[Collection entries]
##########
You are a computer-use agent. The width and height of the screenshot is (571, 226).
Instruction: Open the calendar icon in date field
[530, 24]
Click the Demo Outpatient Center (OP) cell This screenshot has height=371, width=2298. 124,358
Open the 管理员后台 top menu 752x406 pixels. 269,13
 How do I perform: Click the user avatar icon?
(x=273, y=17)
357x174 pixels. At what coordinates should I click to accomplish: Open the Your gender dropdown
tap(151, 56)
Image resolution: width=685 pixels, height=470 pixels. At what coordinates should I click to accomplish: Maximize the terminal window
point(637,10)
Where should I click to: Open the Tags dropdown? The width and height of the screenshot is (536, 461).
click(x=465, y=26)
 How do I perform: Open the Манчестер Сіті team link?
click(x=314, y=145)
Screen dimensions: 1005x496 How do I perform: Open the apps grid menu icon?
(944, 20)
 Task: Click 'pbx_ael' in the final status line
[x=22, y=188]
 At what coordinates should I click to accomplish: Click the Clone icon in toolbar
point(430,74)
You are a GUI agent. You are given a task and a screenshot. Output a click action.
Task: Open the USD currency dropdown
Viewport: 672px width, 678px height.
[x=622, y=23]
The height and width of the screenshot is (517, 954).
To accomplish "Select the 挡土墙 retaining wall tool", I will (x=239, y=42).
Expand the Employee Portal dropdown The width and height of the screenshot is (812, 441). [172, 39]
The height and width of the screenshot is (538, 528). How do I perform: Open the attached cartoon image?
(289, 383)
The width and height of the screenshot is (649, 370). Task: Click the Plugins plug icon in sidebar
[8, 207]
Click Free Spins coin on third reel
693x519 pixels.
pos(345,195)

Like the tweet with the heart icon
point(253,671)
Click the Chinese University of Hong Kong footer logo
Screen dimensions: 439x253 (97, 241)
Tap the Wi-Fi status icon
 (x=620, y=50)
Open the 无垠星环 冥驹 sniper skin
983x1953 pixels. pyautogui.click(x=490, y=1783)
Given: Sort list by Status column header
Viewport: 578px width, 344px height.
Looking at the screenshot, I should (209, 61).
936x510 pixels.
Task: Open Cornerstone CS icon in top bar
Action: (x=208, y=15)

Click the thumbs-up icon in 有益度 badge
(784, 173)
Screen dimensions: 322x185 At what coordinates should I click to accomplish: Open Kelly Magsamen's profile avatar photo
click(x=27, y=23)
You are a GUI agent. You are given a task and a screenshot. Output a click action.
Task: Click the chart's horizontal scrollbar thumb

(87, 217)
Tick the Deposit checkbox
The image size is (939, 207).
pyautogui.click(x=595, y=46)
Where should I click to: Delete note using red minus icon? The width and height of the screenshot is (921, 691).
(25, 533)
##########
* PROBLEM TO SOLVE *
The span to print begins at the line containing "The image size is (939, 207)." and ends at the final line of the entries; print it exactly and print nothing else.

* EXERCISE SOLUTION *
The image size is (939, 207).
pyautogui.click(x=595, y=46)
Where should I click to: Delete note using red minus icon? The width and height of the screenshot is (921, 691).
(25, 533)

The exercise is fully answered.